R^V would be a proper subset of R^{V[G]}, not vice versa.

>Please name or describe a real element of
>R^V[G] not in R^V, that is R, the set of all real numbers.

Let the set F of forcing conditions be the set of all functions p whose
domain is a finite subset of N and whose range is a subset of {0,1}, i.e.
F = {p : p is a function, dom(p) is a finite subset of N, range(p) is a
subset of {0,1}}. Define q <= p (q is stronger than p) if q extends p,
i.e. p is a subset of q, i.e. dom(p) is a subset of dom(q) and p(n) = q(n)
for all n in dom(p). It follows that p and q are compatible iff
p(n) = q(n) for all n in the intersection of dom(p) and dom(q).

Let G be a generic set in F (G is not necessarily an element of V).

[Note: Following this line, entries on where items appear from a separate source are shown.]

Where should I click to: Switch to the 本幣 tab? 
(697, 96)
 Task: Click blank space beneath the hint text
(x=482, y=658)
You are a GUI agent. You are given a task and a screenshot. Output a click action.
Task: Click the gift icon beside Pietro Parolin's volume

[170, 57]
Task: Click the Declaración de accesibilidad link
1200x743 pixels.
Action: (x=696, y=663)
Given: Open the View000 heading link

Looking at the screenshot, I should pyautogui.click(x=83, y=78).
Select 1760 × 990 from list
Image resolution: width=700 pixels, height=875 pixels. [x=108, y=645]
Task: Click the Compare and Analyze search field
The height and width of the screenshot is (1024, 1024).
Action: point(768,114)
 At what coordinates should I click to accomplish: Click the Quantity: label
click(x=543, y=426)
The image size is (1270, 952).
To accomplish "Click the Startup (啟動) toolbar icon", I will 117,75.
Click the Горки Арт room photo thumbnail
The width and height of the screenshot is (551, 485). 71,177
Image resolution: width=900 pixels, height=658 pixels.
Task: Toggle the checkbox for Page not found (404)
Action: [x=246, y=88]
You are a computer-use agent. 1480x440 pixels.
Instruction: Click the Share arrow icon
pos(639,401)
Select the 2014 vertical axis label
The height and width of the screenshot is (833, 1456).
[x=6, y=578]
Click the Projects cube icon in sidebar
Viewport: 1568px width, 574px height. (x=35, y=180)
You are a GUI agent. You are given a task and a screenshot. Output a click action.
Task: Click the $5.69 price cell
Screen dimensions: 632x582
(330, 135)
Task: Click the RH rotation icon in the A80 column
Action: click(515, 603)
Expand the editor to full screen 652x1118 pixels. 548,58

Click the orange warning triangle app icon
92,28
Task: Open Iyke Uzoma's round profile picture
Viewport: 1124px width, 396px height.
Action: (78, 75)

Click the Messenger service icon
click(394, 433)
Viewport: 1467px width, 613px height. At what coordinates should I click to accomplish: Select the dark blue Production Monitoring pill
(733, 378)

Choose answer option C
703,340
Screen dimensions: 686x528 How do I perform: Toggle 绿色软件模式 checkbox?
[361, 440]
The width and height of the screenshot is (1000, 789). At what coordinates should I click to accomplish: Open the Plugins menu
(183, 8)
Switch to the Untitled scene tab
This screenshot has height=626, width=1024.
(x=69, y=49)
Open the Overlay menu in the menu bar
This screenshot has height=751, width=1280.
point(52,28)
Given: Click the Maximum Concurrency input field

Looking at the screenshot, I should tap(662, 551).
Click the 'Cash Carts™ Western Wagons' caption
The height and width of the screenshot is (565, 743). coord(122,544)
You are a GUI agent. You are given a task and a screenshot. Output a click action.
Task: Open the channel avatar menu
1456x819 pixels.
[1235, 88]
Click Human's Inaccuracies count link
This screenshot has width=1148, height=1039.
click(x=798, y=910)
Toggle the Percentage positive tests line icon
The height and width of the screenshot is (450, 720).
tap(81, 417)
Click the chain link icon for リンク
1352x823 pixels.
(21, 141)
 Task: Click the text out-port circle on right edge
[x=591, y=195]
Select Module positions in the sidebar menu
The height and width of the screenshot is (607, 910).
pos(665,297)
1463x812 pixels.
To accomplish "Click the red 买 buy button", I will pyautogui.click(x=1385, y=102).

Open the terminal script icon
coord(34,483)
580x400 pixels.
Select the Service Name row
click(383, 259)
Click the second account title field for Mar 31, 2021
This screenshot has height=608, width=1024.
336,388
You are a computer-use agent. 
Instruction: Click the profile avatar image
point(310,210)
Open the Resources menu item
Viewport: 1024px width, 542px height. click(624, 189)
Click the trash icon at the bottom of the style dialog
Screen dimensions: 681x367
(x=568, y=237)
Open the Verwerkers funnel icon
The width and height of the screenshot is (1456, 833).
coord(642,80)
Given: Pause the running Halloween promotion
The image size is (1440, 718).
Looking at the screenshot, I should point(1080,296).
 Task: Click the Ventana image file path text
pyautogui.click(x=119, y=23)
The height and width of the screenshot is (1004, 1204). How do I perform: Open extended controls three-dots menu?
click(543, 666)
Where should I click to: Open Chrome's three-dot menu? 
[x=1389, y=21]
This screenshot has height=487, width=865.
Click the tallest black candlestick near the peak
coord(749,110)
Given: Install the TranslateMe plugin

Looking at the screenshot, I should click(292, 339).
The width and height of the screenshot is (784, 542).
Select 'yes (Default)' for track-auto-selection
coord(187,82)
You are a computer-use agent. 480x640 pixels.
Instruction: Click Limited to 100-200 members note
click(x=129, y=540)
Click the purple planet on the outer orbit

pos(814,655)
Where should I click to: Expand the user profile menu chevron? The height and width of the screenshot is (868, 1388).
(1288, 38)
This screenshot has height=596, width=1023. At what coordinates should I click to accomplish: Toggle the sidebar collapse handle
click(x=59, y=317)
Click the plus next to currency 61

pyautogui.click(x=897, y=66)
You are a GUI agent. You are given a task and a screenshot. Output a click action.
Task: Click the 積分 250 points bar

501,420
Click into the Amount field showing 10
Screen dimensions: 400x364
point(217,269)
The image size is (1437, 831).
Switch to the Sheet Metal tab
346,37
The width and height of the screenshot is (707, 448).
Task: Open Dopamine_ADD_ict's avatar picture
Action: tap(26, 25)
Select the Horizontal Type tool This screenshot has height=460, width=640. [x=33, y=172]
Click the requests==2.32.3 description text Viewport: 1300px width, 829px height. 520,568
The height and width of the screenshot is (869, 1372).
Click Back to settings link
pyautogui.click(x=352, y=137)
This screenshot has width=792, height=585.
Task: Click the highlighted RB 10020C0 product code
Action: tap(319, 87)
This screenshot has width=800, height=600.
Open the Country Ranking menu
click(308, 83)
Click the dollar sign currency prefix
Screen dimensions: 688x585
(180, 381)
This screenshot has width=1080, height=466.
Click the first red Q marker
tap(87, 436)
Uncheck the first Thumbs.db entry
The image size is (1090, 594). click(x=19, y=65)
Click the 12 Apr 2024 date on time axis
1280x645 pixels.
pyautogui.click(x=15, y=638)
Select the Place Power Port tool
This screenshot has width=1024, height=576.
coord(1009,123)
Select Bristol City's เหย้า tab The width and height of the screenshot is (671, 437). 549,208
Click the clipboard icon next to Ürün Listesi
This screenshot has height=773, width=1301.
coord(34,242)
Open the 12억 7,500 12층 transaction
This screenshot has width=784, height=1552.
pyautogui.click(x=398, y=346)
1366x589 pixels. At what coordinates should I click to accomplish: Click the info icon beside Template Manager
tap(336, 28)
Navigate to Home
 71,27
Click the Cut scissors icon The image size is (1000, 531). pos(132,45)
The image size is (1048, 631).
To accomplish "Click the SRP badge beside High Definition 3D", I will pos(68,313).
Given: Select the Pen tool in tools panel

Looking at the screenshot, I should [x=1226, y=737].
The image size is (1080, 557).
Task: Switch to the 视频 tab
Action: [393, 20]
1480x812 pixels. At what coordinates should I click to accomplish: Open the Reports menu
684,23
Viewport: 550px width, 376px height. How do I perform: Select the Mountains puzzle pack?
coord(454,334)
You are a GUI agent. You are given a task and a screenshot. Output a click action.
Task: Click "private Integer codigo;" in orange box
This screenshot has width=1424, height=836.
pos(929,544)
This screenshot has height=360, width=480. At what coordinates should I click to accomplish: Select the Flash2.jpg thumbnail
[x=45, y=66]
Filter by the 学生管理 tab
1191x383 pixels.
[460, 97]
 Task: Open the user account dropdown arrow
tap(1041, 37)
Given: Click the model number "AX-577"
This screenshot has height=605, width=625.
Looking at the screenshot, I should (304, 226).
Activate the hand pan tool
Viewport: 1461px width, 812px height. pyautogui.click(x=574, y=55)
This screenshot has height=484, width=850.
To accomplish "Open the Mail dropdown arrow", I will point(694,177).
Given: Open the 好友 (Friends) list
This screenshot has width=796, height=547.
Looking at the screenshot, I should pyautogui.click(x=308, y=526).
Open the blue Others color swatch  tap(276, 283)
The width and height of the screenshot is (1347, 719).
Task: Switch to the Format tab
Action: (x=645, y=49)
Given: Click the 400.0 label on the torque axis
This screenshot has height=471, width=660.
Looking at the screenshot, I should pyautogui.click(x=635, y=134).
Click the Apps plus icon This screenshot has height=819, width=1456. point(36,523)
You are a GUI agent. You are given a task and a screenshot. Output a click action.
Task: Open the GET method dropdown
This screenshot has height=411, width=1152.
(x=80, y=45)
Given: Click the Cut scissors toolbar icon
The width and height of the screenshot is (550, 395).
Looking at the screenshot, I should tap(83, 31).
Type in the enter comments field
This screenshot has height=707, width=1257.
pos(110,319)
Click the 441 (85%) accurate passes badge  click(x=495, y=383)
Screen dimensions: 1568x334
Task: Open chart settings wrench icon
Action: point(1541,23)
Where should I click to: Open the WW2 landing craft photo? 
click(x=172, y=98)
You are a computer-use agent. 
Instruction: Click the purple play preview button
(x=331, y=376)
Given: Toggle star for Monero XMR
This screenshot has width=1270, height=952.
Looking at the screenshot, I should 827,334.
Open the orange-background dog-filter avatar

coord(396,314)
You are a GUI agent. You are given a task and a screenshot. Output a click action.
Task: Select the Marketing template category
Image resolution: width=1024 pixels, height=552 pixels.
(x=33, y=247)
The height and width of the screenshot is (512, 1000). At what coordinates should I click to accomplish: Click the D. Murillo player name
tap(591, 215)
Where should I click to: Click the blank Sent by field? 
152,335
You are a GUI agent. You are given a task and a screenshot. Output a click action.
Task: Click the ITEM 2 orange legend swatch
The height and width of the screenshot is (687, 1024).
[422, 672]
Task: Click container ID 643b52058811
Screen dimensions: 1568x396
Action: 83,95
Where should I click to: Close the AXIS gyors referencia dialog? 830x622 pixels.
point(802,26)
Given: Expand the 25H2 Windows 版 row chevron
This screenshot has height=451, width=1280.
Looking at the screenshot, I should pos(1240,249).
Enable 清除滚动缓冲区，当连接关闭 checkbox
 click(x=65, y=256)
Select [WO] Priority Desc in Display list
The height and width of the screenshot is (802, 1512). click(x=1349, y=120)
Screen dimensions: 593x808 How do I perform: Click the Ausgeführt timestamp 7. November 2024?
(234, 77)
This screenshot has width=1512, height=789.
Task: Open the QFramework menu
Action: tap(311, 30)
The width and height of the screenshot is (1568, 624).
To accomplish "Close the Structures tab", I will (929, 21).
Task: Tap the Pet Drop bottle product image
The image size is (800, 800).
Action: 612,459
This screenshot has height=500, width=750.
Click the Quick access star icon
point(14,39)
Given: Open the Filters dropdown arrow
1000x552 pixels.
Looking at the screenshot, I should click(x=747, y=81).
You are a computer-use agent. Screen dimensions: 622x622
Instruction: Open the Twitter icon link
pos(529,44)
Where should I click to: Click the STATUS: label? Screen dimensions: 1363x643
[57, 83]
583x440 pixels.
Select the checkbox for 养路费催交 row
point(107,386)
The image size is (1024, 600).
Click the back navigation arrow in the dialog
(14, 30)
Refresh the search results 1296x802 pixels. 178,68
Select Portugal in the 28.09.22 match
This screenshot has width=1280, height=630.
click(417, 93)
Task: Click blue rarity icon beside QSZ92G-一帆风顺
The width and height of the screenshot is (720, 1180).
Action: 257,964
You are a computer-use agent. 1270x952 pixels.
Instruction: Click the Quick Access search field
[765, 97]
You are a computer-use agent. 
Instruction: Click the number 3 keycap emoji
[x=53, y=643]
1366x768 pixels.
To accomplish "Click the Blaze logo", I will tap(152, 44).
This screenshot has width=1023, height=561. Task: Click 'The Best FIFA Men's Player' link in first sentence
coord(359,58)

Let n be an element of N, and let D = {p in F : n in dom(p)}. If q is
a forcing condition, and n is an element of dom(q), then q is stronger
than q and q is an element of D.

If q is a forcing condition and n is not an element of dom(q), let
r = q u {(n,0)}, then r is a function, dom(r) is a finite subset of N
and range(r) is a subset of {0,1}, and so r is a forcing condition,
r is stronger than q, and n is an element of dom(r), and so r is an
element of D.

It follows that for all forcing conditions q, there exists a forcing
condition r stronger than q such that r is an element of D. So D is
dense. Since G is a generic set, then G intersects D. Let p be a common
element of G and D, then n is an element of dom(p), and so n is an element
of dom(UG) (where, for a set A, UA is the union of A).

Since n is an arbitrary element of N, then dom(UG) = N.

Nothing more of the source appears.